> **EXCERPT PROVIDED**:

++++++++

Yes. Everybody thought they could write from scratch a better
(whatever) than the other groups had already developed, and in a few
weeks yet. There were "two inch pipes full of piss flowing in both
directions" between graphics groups.
Code reuse is not popular among people who live to write code.
NT 3.51 was a particularly good vintage. After that bloatware set in.
CPU cycles are cheap and getting cheaper and human cycles are expensive
and getting more expensive. But that also says that we should also be
using better tools and languages to manage the hardware.
Unfortunately time to market advantage tends to produce less than robust
applications with pretty interfaces and fragile internals. You can after
all send out code patches over the Internet all too easily ;-)
NT followed the classic methodology: code fast, build the OS,
test/test/test looking for bugs. I think there were 2000 known bugs in
the first developer's release. There must have been ballpark 100K bugs
created and fixed during development.
Since people buy the stuff (I would not wish Vista on my worst enemy by
the way) even with all its faults the market rules, and market forces
are never wrong...
Most of what you are claiming as advantages of separate CPUs can be
achieved just as easily with hardware support for protected user memory
and security privilige rings. It is more likely that virtualisation of
single, dual or quad cores will become common in domestic PCs.

++++++++

> **WORK TO BE COMPLETED**: Reproduce the forum post about Windows NT development and code reuse in full, word for word. The material that follows comes from a separate source and is unrelated to the text above.

> **RAW DATA**:
++++++++

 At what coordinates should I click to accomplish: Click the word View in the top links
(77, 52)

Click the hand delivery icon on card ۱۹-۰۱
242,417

++++++++

> **REPLY**:
Yes. Everybody thought they could write from scratch a better
(whatever) than the other groups had already developed, and in a few
weeks yet. There were "two inch pipes full of piss flowing in both
directions" between graphics groups.
Code reuse is not popular among people who live to write code.
NT 3.51 was a particularly good vintage. After that bloatware set in.
CPU cycles are cheap and getting cheaper and human cycles are expensive
and getting more expensive. But that also says that we should also be
using better tools and languages to manage the hardware.
Unfortunately time to market advantage tends to produce less than robust
applications with pretty interfaces and fragile internals. You can after
all send out code patches over the Internet all too easily ;-)
NT followed the classic methodology: code fast, build the OS,
test/test/test looking for bugs. I think there were 2000 known bugs in
the first developer's release. There must have been ballpark 100K bugs
created and fixed during development.
Since people buy the stuff (I would not wish Vista on my worst enemy by
the way) even with all its faults the market rules, and market forces
are never wrong...
Most of what you are claiming as advantages of separate CPUs can be
achieved just as easily with hardware support for protected user memory
and security privilige rings. It is more likely that virtualisation of
single, dual or quad cores will become common in domestic PCs.